** Opening Data shown block **

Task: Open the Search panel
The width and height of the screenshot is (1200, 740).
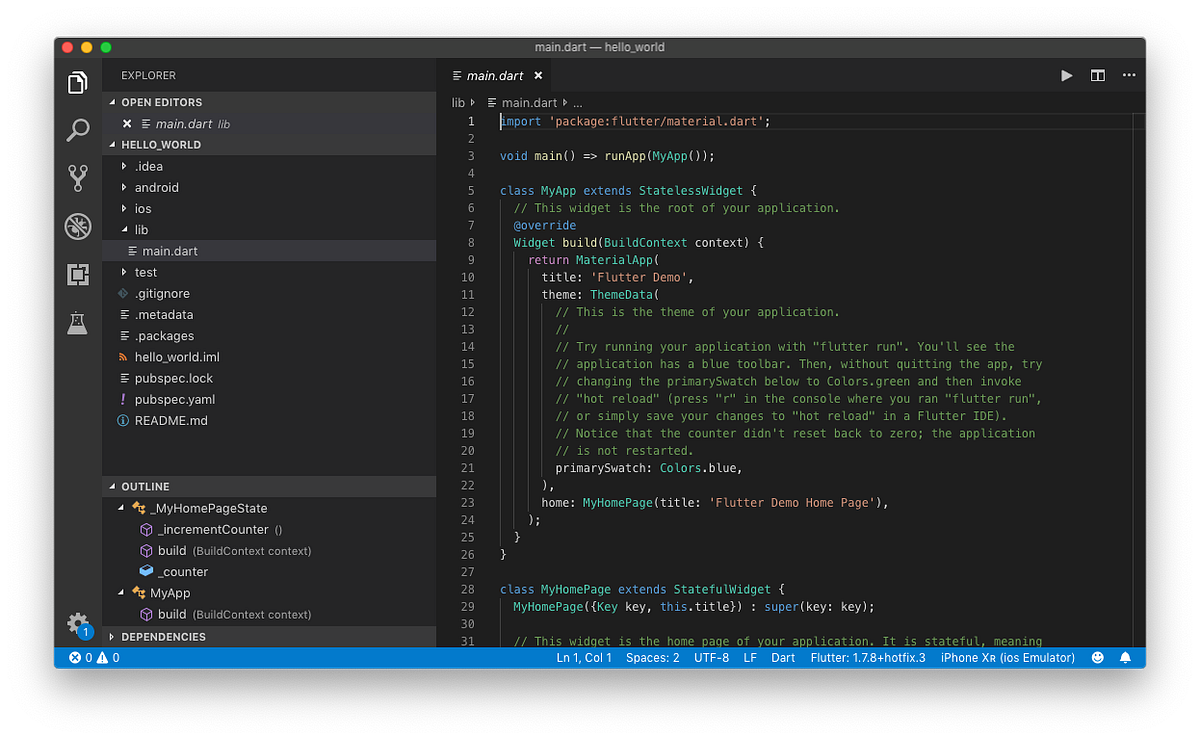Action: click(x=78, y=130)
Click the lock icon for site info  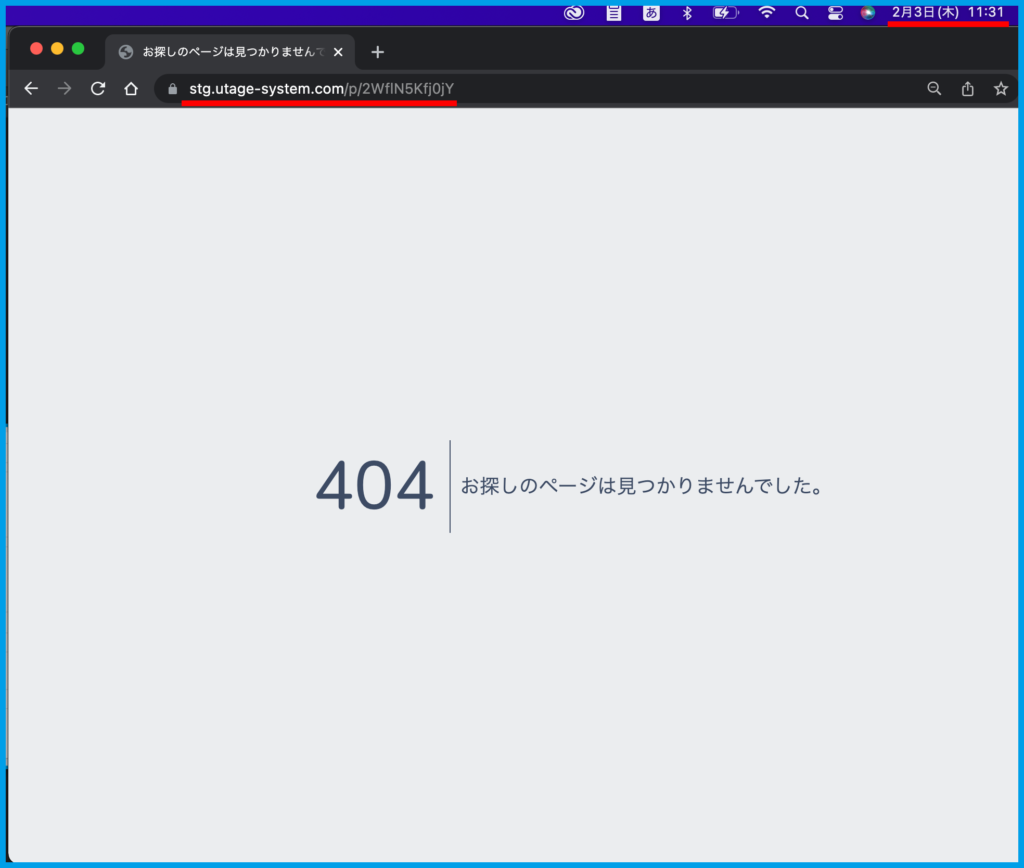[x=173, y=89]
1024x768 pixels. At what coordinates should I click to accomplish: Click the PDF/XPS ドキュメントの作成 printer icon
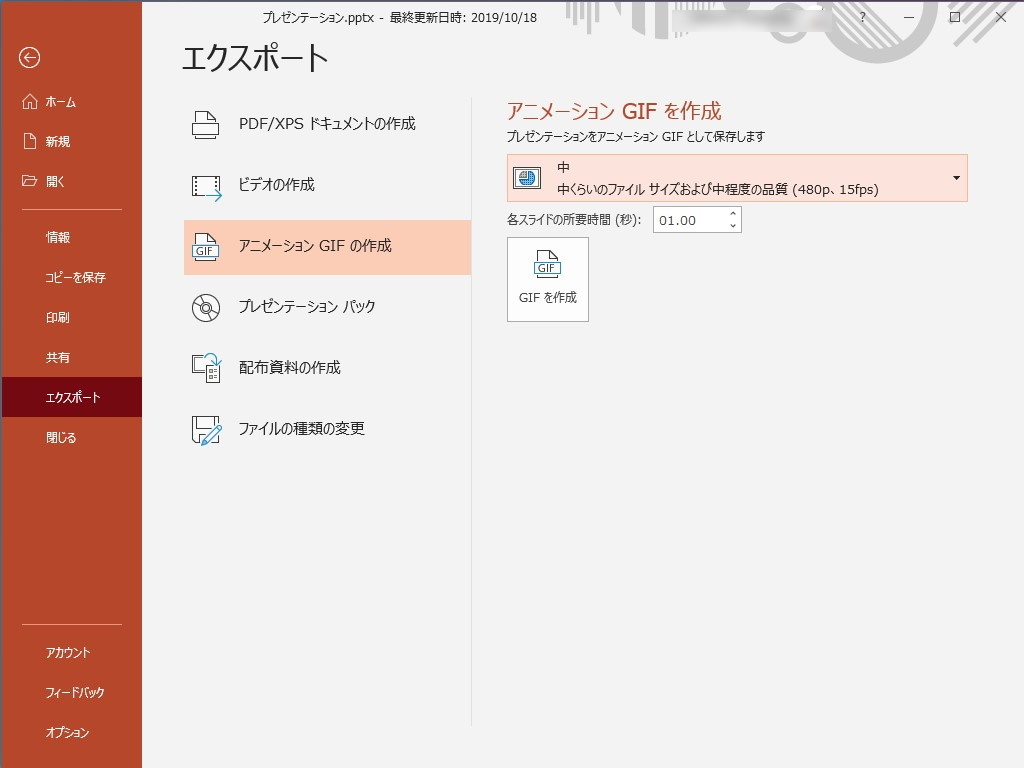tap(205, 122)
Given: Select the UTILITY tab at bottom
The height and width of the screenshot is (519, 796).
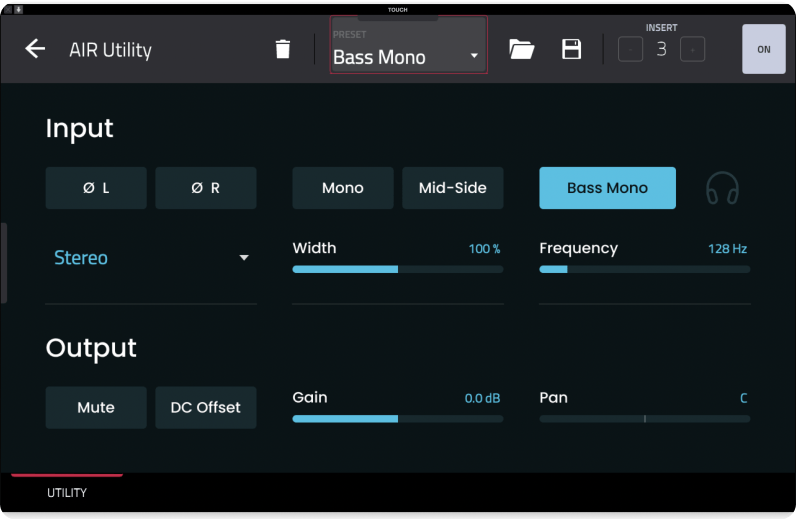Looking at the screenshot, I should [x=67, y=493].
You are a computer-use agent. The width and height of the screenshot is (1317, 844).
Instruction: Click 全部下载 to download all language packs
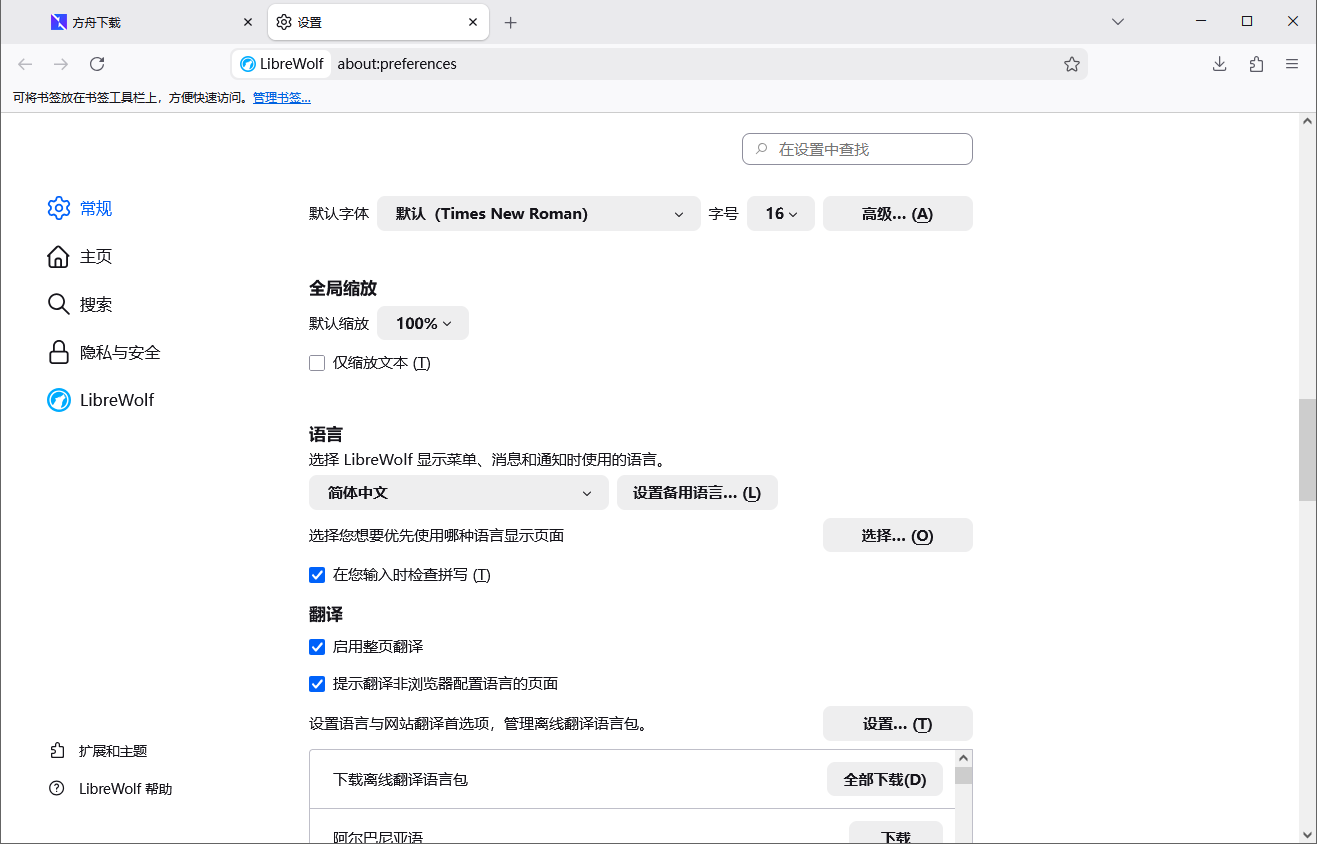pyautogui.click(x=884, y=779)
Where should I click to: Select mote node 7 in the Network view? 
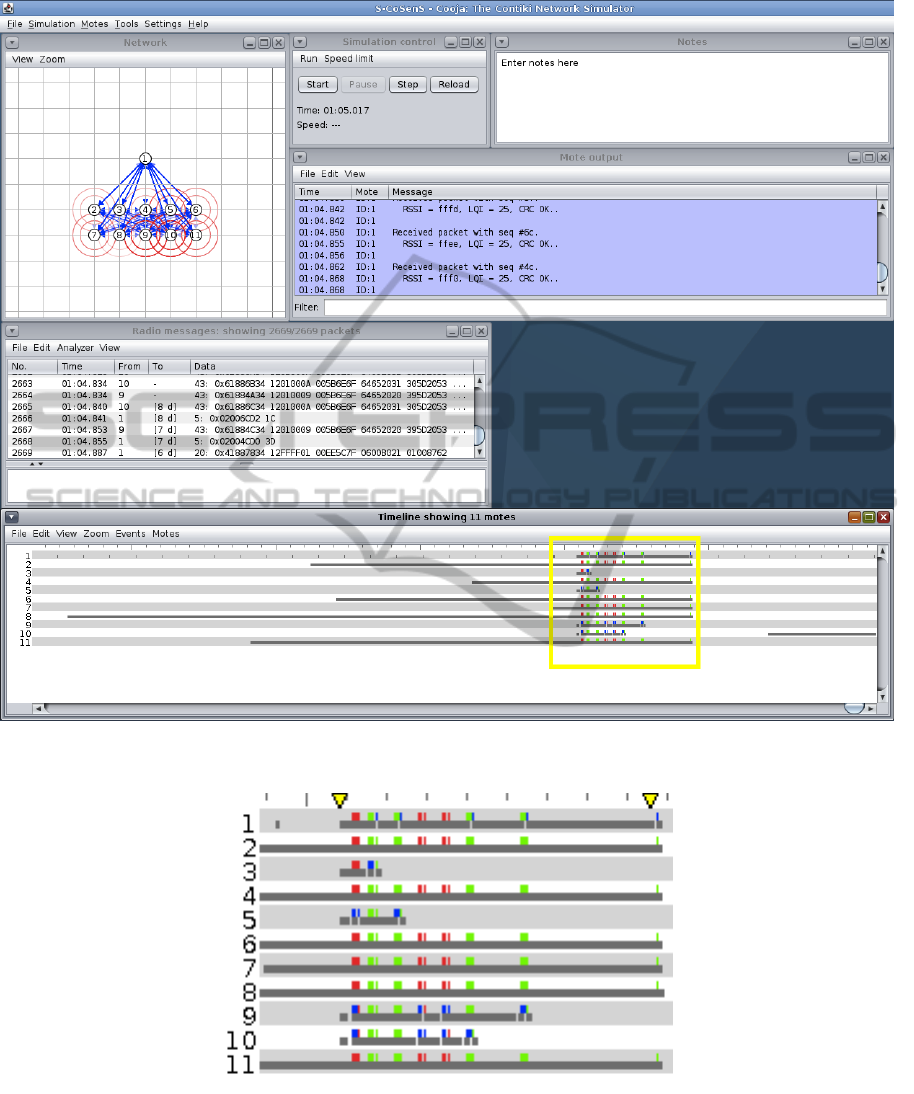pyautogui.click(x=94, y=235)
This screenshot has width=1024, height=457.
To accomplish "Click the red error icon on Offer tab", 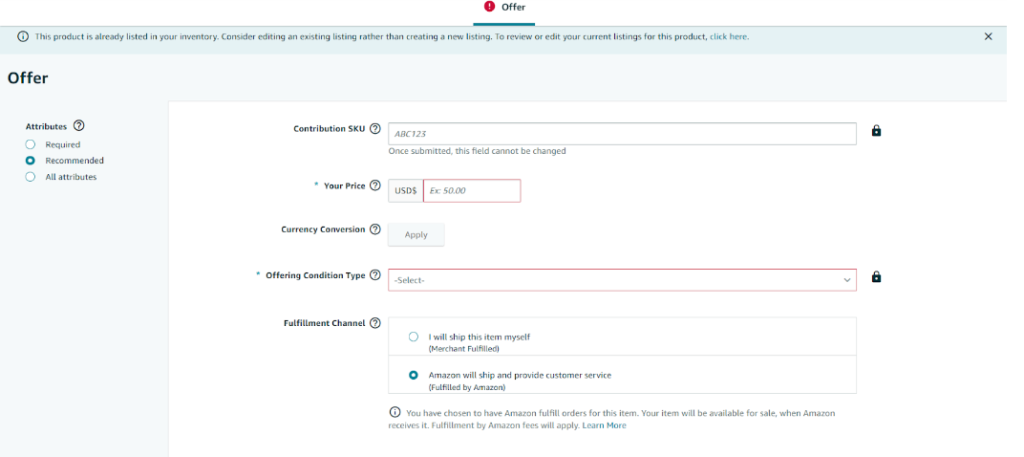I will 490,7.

** Closing Data shown block **

**Exercise**
Out of the records above, please copy exactly the lines from the line with "1024x768 pixels. At" up to and including the line with "You are a computer-use", minus the pictures.

**Task output**
1024x768 pixels. At what coordinates should I click to accomplish: Click the PDF/XPS ドキュメントの作成 printer icon
tap(205, 122)
Given: Select the UTILITY tab at bottom
The height and width of the screenshot is (519, 796).
Looking at the screenshot, I should [x=67, y=493].
You are a computer-use agent. The width and height of the screenshot is (1317, 844).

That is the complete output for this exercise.